Updates to lifecycle actions

To make lifecycle actions more intuitive, the Stop action consolidates both the Stop and Pause actions. The Start action consolidates both the Resume and Start actions.

You can resume or restart stopped and failed runs with the Start and Restart actions. The Start action is only available for resumable runs and continues the run from where it stopped. The Restart action causes the run to process from the beginning. Completed runs can only be restarted. If a run completes with failures, you can restart it from the beginning, or process only the errors by using the Reprocess failures action.

Starting a run

New data flow runs have the Initializing status, and start automatically. You no longer need to manually start a new run, so the New status is now removed.

If there are no nodes available to process a run, the run gets the Queued status and waits for an available node.

Triggering pre- and post-activities

The system now triggers pre-activities on a random service node, rather than on the node that triggered the run.

The system triggers post-activities only for runs that complete, fail, or complete with failures. If you manually stop a run with the Stop action, the post-activity does not trigger. However, restarting the run with the Restart action triggers first the post-activity, and then the pre-activity.

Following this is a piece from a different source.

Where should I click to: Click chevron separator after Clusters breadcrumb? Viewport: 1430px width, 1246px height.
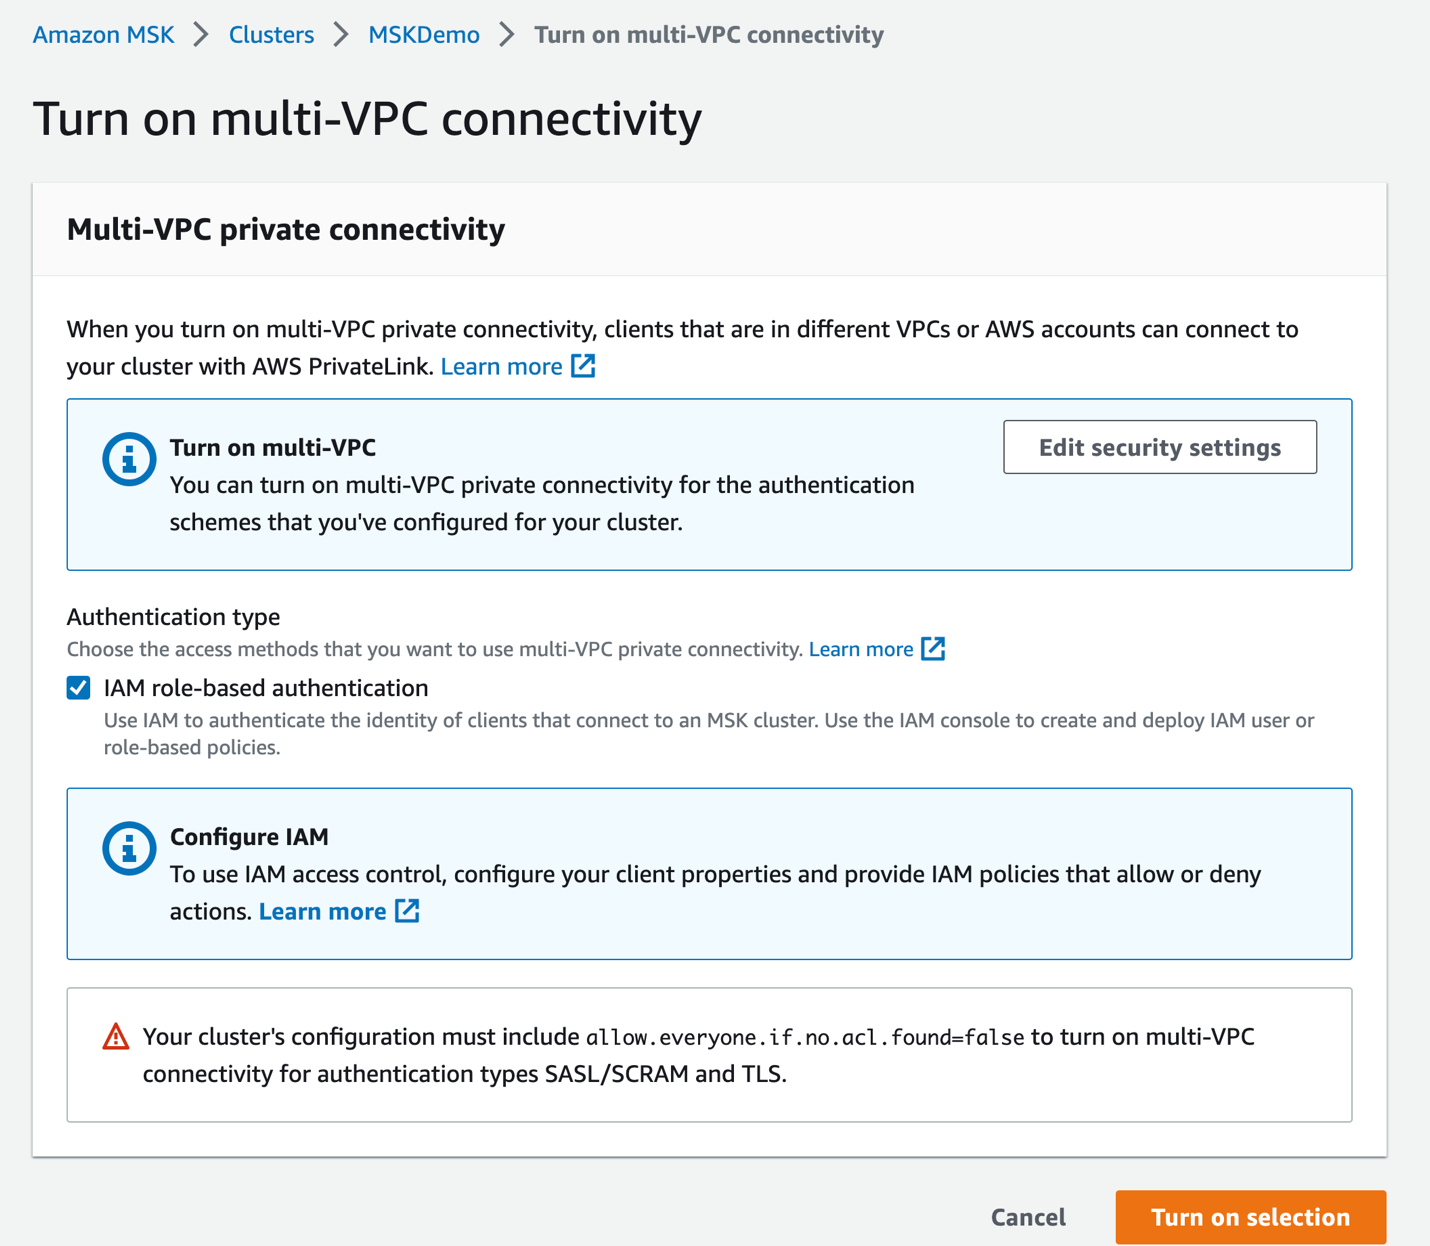(341, 35)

You can no longer choose to run pre- and post-activities on all nodes.

Selecting a node fail policy

For resumable runs, you can no longer select a node fail policy. If a node fails, the partitions assigned to that node automatically continue the run on different nodes.

For non-resumable runs, you can choose to restart the partitions assigned to the failed node on different nodes, or to fail the partitions assigned to the failed node.

No service nodes and active runs

If the last data flow node for an in-progress run fails, the run remains in the In Progress state, even if no processing takes place. This behavior results from the fact that data flow architecture now prevents unrelated nodes from affecting runs.

The UpdateAdaptiveModels agent causes an exception after Pega 7.2 to 7.2.1 upgrade

Valid from Pega Version 7.2.1

After the Pega 7 Platform is upgraded from version 7.2 to 7.2.1, the log files might show an error that is caused by the UpdateAdaptiveModels agent. This agent is enabled by default and is responsible for updating scoring models in the Pega 7 Platform. If you use adaptive models in your solution, you can avoid this error by configuring the Adaptive Decision Manager service. If you do not use adaptive models, disable the UpdateAdaptiveModels agent.

For more information, see Configuring the Adaptive Decision Manager service and Pega-DecisionEngine agents.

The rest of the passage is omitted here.